▸ PROVIDED INFORMATION:
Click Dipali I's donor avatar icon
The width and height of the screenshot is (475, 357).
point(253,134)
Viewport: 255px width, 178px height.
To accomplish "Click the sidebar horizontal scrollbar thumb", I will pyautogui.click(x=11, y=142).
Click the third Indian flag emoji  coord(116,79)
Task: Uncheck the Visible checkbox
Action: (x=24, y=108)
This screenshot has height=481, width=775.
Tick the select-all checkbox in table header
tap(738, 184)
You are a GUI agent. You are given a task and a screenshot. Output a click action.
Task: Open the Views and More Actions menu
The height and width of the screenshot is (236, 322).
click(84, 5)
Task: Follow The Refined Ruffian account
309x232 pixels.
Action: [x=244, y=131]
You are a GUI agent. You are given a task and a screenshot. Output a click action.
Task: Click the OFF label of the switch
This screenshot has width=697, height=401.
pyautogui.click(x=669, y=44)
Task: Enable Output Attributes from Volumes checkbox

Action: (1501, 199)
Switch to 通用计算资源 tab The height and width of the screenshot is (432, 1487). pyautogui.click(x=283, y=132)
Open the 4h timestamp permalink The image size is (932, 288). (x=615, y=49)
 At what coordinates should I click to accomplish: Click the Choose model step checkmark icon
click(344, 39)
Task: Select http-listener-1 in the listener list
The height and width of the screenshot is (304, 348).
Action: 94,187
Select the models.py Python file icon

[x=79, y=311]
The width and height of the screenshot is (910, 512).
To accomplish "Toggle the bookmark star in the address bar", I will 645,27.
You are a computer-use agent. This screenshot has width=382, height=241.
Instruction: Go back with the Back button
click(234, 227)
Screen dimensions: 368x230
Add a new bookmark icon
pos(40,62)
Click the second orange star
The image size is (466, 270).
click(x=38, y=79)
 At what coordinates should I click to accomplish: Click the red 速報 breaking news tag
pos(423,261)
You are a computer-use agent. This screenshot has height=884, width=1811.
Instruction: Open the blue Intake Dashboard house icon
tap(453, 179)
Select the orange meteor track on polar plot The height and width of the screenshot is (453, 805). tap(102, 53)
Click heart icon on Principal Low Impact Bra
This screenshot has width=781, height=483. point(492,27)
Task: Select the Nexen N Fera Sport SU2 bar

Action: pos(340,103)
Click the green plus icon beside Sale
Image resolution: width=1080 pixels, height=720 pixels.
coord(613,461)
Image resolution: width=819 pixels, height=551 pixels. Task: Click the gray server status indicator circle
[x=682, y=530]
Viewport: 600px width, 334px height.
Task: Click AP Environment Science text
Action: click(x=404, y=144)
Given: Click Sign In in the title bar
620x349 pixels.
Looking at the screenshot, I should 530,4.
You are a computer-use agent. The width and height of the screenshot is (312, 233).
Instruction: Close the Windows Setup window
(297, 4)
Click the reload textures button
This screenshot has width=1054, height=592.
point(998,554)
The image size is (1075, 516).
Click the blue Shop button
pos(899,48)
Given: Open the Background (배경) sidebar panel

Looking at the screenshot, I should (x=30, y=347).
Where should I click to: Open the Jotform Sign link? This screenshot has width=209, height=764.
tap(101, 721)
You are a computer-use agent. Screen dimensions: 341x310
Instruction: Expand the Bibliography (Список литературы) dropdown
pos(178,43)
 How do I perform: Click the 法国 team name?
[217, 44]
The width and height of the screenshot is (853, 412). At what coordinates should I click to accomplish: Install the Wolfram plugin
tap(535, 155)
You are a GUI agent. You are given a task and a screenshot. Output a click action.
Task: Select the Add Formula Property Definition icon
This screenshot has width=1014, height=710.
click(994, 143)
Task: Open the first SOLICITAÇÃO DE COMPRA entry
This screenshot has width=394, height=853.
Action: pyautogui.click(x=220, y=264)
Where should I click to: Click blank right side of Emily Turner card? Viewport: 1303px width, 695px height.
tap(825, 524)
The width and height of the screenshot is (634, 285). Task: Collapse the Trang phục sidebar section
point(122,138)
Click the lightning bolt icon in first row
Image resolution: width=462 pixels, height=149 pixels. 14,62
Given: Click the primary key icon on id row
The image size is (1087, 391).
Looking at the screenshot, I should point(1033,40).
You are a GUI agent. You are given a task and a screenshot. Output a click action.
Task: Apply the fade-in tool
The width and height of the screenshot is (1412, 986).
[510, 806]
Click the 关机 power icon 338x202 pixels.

▸ ABOUT THIS EXERCISE: Output nothing but the lines from the one containing "The width and height of the screenshot is (1412, 986)." to the end of the listing, both of those included, exactly as given.

▸ RESPONSE AREA:
The width and height of the screenshot is (1412, 986).
[510, 806]
Click the 关机 power icon 338x202 pixels.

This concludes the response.